Julio Croda ainda apontou a diferença entre Mato Grosso do Sul e países nos quais, embora haja proximidade com grandes focos, o coronavírus foi mantido sob controle –casos, por exemplo, de Japão, Coreia e Taiwan. “Lá, a capacidade de organização é maior que no Brasil do ponto de vista da população, que adere às medidas de controle e à recomendação para ficar em casa se tiverem sintomas, das pessoas em contato com os doentes não saírem, e do uso de máscaras, este independentemente da pandemia. E aqui ainda há muita fake news, muita informação que circulou na internet em termos de tratamento que gerou desinformação”.

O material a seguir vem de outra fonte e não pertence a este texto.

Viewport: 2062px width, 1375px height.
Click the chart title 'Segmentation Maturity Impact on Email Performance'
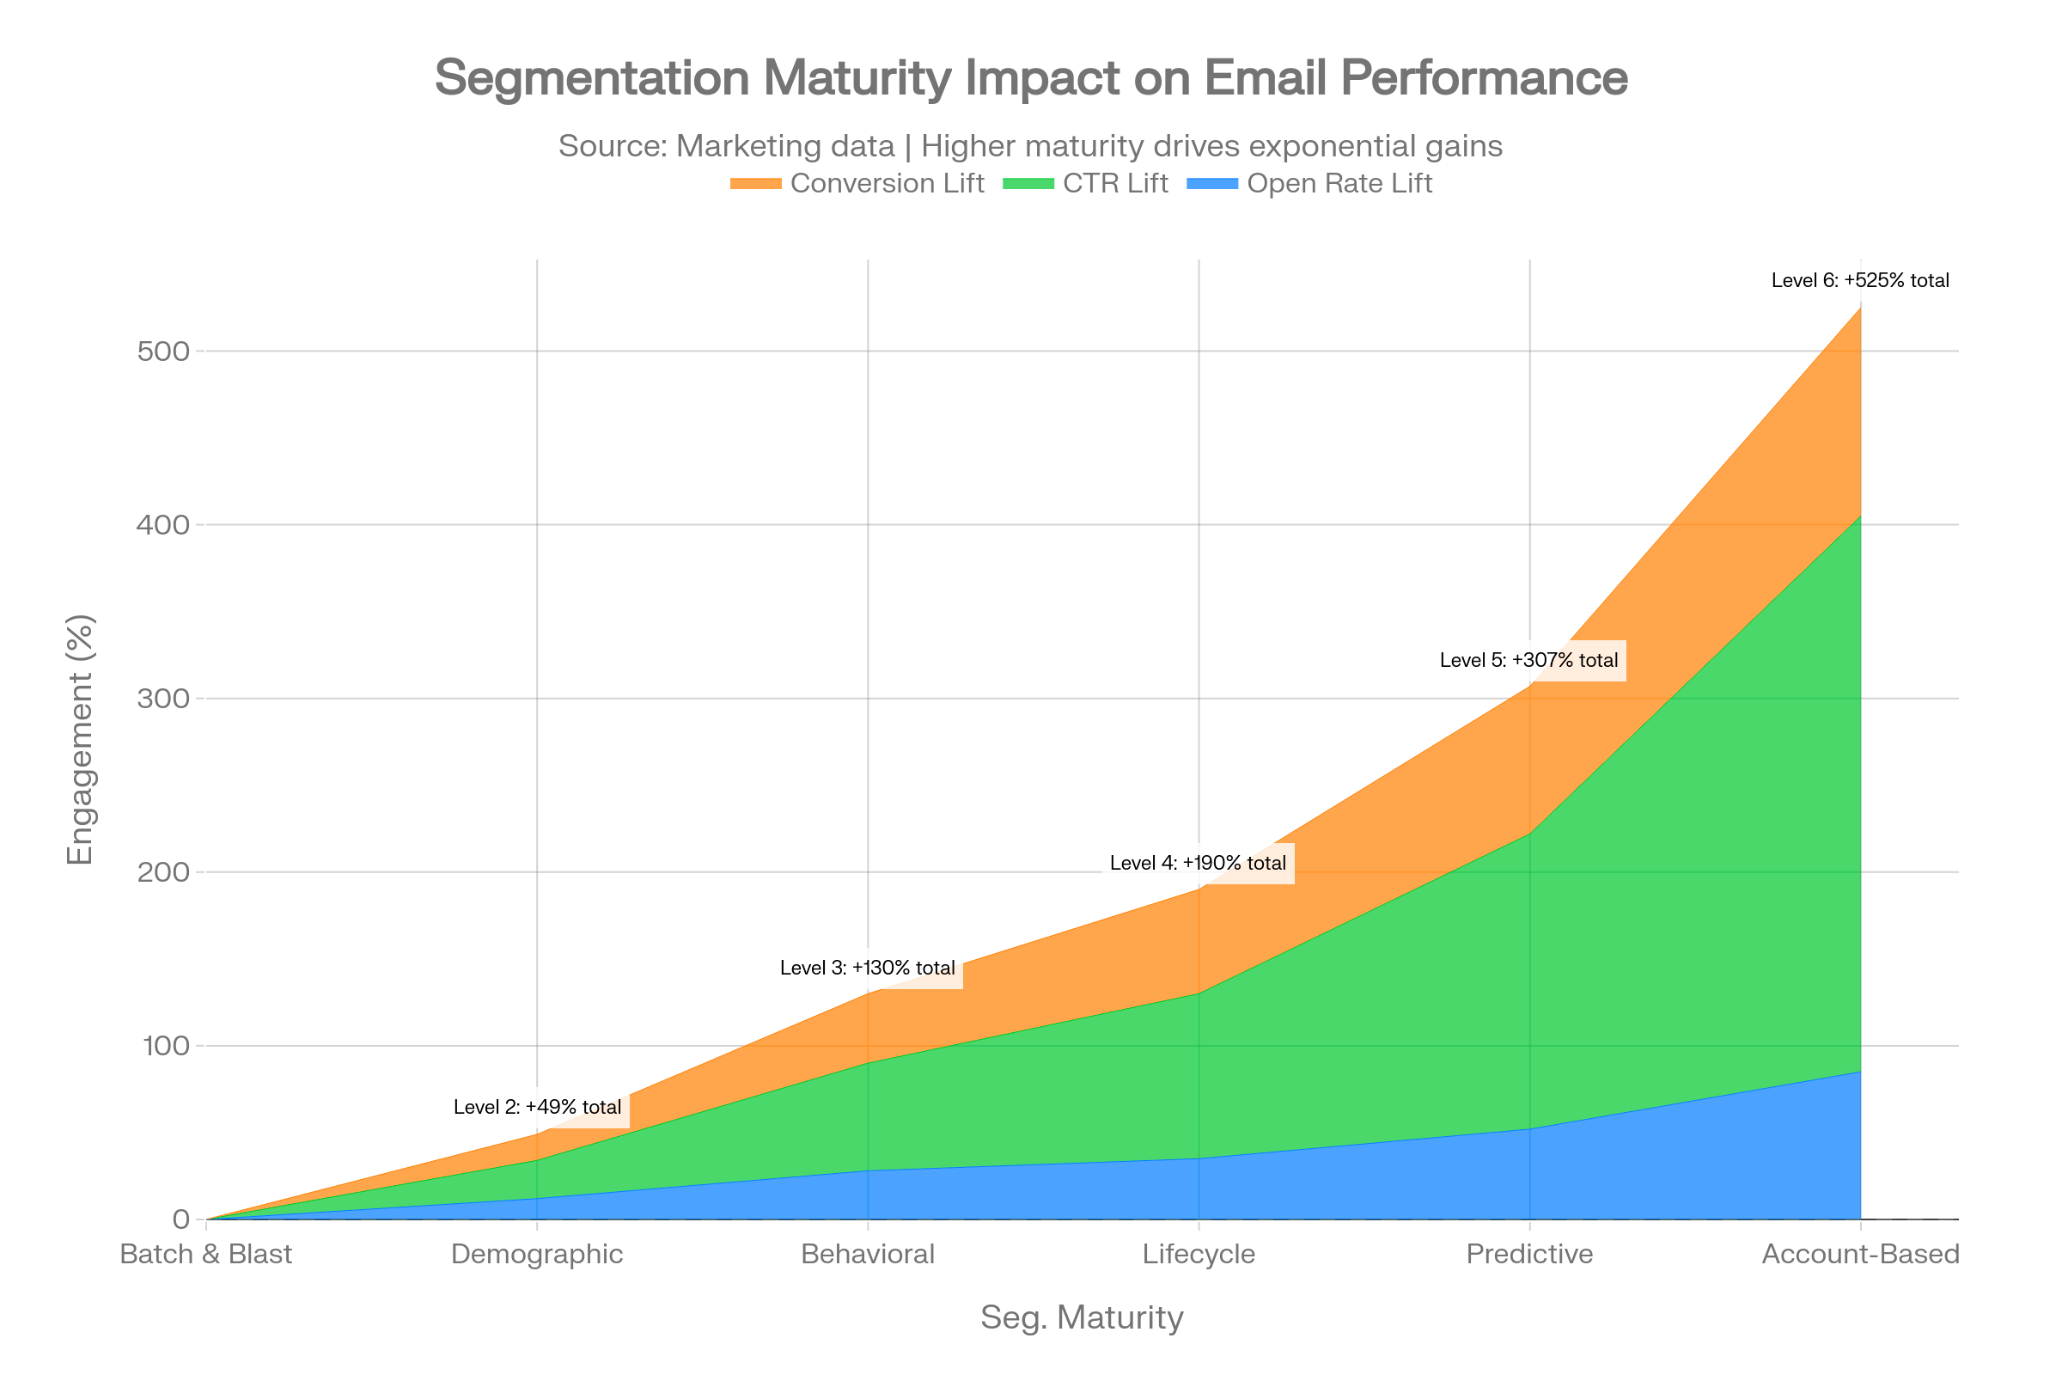point(1031,78)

Por fim, o infectologista ainda salientou que o adiamento do pico de contágio –a data em que o Estado atingiria o ápice de casos–, antes esperado para abril e maio, é justamente prova de que as medidas adotadas até aqui funcionaram.
“Se aqui adiou [o pico] é exatamente porque funcionaram as barreiras sanitárias e o isolamento. Quanto mais se adia, mais se funciona. Mas é preciso destacar que não há imunidade porque, até aqui, sabemos que menos de 1% da população de Mato Grosso do Sul adquiriu o coronavírus”, disse Croda, projetando o total de casos confirmados sobre a população do Estado –os 1.568 infectados até aqui representam 0,05% dos 2,7 milhões de sul-mato-grossenses.